Seth Bling, from Seattle, described his project online in a video.
The ones and zeroes used by computers as the basis for all programming are represented by alternating blocks - either dirt or stone.
However, the emulator is too slow to actually be playable - a single game could take months.
Mr Bling's console comprises a giant screen, which gradually updates as the game animates, and a huge field of blocks that form the virtual console's memory.
He has also designed game cartridges for Donkey Kong, Space Invaders and Pac Man - in the form of huge Minecraft blocks that are scanned as though being read by the original hardware.
Two thousand command blocks - which can perform operations on other blocks - form the system's processor. They manipulate blocks in the memory just like a physical processor operates on data in a computer.
But the processor works very slowly, drawing frames to the screen 60 times every four hours.
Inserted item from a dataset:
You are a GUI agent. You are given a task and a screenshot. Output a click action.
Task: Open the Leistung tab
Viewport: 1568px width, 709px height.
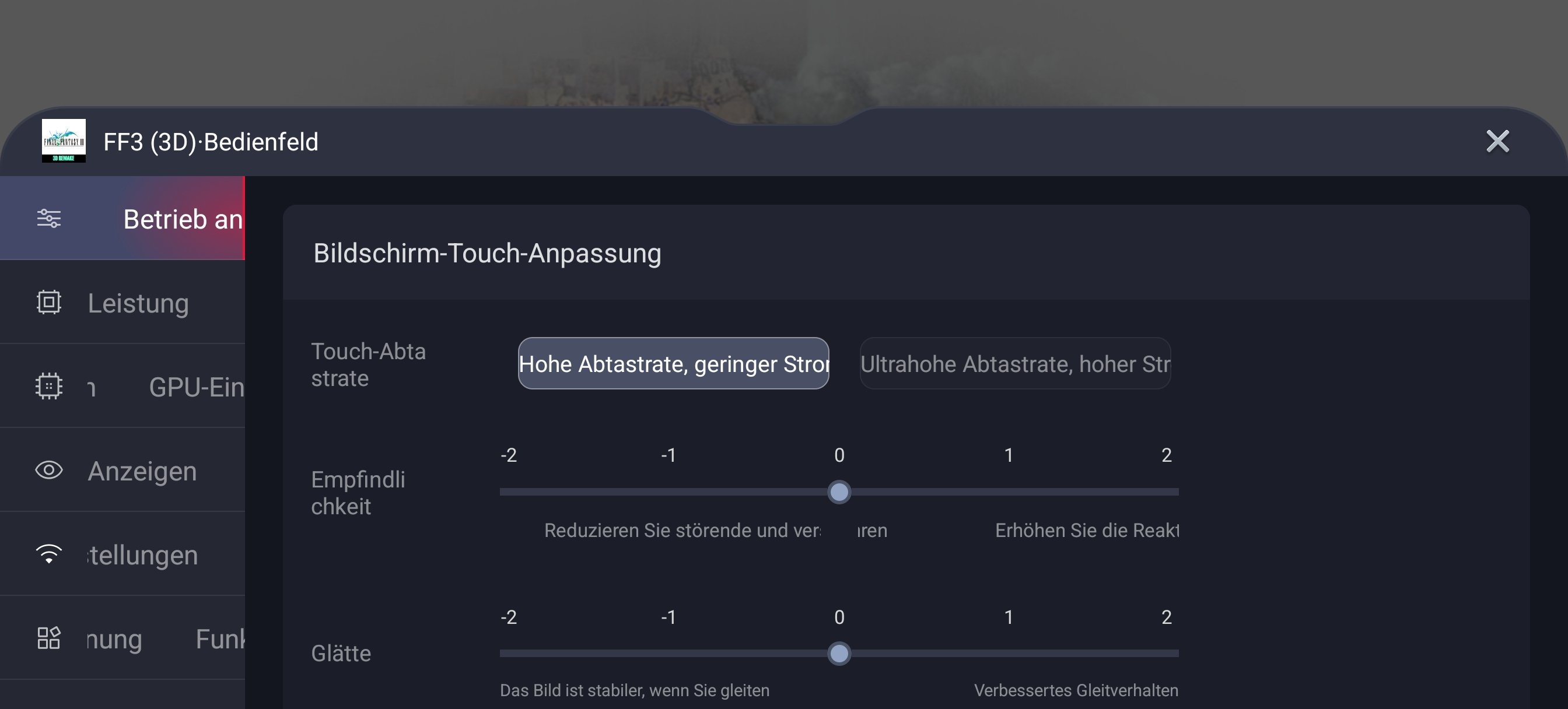tap(138, 303)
The original console ran at 60 frames per second.
"Because of the structures that exist within Minecraft [...] you could, weirdly, in an Inception-like way, build a Minecraft within Minecraft," said Tom Crick, professor of computer science and public policy at Cardiff Metropolitan University, referring to the film.
The possibilities, he added, were more or less boundless.
"You could very easily construct a modern Intel or ARM microprocessor - it would be very slow but it would be functionally correct and complete," he told the BBC.
He pointed out that, in the physical world, Lego also allows people to build all kinds of mechanical devices on a large scale.
Learning with blocks
The game's developer, Mojang, released an educational edition of the game earlier this year and parent company Microsoft recently unveiled a one-hour online tutorial, built entirely in Minecraft, that teaches students to code.
But last month, the UK government's "behaviour czar" Tom Bennett told The Times newspaper he was "not a fan" of Minecraft in lessons.
"This smacks to me of another gimmick which will get in the way of children actually learning," he said.
Prof Crick said Minecraft was not a magical tool that solves educational problems, but added, "The fact you can create essentially anything is a very powerful thing."